Twenty-five years ago, Canon launched the EOS Rebel SLR camera with the help of Andre Agassi, who was then a 19-year-old spokesperson for youthful abandon and the long, wild hair that went along with it. The camera still aims to "level the playing field" by placing professional tools in the hands of passionate photographers. But for its silver anniversary, Canon looks to shine the spotlight on a very different kind of rebel: ordinary people who aspire to something a little greater.
For the first round of its new "Rebel With a Cause" campaign, Canon's longtime creative agency Grey joined forces with tightrope walker and frequent Guinness World Record-breaker Nik Wallenda, who traveled all the way to Sarasota, Florida to find some unlikely rebels and record their bucket list adventures with the help of the EOS Rebel SLR.
Before you ask: yes. Catherine and Chan did all their own stunts.
Grey creative director Stu Mair told Adweek that the agency came up with the idea without a brief and that the shoot was "not staged at all. That was part of the fun of this campaign."
"It was about finding people who never got the chance to fulfill a dream," said Mair. "It happens to the best of us." Wallenda suggested that the team look for candidates in Sarasota because he is a native son and a local legend in the area.
How does the campaign relate to the product? "In a world where Apple releases billboards and TV spots shot on an iPhone, we have to regain that territory and remind consumers what [the Canon Rebel] is capable of. Every shot was made with the Rebel…in terms of quality, it still delivers 25 years later," explained Mair.
The full campaign will be a series of six such spots, and its next chapter will document Swizz Beats' search for the next star of the art world. Mair said that the hip-hop producer is "passionate about focusing on the next great unknown artist, discovering them and giving them the world as a stage." And he's not too particular when it comes to style and/or medium.
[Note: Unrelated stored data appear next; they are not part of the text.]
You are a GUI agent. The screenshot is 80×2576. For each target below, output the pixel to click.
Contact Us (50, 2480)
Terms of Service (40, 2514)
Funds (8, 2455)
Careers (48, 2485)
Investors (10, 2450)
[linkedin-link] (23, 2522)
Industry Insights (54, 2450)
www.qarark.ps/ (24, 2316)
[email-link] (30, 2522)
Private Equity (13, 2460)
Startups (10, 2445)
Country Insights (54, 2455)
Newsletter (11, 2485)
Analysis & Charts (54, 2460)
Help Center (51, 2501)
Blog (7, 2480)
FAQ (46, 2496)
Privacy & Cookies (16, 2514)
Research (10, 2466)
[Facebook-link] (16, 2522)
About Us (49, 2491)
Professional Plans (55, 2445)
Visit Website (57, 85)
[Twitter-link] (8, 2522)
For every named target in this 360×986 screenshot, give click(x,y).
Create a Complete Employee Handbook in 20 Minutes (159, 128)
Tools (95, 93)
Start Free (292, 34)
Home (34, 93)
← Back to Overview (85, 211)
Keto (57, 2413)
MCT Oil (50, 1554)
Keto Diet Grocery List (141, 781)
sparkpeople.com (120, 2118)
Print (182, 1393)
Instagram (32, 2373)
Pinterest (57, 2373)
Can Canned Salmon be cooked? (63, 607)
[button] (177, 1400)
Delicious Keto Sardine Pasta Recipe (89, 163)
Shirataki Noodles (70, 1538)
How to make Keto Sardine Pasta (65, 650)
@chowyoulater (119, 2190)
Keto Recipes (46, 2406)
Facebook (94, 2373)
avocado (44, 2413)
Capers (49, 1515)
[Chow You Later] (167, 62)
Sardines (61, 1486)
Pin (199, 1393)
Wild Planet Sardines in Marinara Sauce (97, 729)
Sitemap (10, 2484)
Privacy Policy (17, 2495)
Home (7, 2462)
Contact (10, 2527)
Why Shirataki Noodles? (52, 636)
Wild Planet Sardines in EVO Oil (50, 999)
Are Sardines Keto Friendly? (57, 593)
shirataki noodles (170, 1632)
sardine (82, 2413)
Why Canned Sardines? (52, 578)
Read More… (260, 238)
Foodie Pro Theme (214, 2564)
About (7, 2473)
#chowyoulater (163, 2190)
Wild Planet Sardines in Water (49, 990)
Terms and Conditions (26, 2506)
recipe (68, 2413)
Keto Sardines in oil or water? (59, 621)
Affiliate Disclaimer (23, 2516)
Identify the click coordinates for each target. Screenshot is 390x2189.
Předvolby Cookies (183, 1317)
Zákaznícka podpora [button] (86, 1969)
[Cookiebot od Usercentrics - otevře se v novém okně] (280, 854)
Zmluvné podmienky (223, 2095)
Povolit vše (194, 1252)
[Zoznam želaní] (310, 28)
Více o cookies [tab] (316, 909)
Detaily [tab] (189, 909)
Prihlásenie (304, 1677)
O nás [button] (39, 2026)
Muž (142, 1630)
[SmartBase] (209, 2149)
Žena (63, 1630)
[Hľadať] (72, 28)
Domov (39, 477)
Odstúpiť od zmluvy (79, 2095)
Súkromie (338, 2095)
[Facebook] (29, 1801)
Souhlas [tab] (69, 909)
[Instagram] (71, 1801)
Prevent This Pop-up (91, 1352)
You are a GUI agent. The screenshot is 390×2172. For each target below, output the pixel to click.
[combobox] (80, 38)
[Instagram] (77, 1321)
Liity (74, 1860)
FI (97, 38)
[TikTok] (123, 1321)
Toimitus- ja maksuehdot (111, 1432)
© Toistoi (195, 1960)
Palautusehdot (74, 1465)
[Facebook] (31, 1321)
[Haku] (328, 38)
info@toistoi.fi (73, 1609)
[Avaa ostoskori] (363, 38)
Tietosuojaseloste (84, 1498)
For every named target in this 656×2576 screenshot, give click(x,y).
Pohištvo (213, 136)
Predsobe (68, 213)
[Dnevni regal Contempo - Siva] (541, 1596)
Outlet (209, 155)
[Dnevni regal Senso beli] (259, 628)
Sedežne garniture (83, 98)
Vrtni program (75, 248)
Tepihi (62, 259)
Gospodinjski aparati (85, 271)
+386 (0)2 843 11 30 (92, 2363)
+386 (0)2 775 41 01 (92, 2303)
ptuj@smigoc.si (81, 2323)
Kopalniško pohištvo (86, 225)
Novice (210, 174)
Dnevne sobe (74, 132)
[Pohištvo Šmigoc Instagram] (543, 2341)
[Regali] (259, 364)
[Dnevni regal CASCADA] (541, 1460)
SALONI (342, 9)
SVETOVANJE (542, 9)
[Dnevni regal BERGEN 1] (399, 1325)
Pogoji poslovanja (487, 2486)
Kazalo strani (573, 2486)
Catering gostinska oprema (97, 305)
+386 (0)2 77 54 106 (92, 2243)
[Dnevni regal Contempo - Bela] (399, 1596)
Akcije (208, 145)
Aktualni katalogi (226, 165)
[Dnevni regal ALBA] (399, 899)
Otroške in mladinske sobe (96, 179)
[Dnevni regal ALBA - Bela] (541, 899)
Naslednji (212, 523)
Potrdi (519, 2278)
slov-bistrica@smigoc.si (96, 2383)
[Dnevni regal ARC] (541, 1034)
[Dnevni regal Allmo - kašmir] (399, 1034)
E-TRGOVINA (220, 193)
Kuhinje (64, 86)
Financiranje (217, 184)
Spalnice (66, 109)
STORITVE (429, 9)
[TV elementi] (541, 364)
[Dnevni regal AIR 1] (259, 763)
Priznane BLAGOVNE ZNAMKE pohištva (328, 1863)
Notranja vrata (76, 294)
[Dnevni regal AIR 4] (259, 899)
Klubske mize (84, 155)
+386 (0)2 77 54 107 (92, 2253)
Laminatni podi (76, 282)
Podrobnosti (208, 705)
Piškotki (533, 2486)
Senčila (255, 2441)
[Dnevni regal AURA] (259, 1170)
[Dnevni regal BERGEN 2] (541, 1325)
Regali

Canon marketing specialist Melisa Yoo said the campaign aims to convey that "this is an every person camera that anyone creative can use."
"It's about capturing not just special occasions but everyday moments" like piloting a jet or driving a race car, she said. The company wants to reach young users "where they live," which means that it will run on all of Canon's social media accounts as each successive chapter rolls out.
As for Chan, Mair tells Adweek that he flew like the veteran pilot he is despite losing his lunch at one point during the shoot. "He was a professional. He pulled out the bag, let it go and got back to flying. There was a pilot in the back seat, but he was doing all those flips."
Let's hope future chapters of the campaign are just as inspiring…in a rebellious sort of way.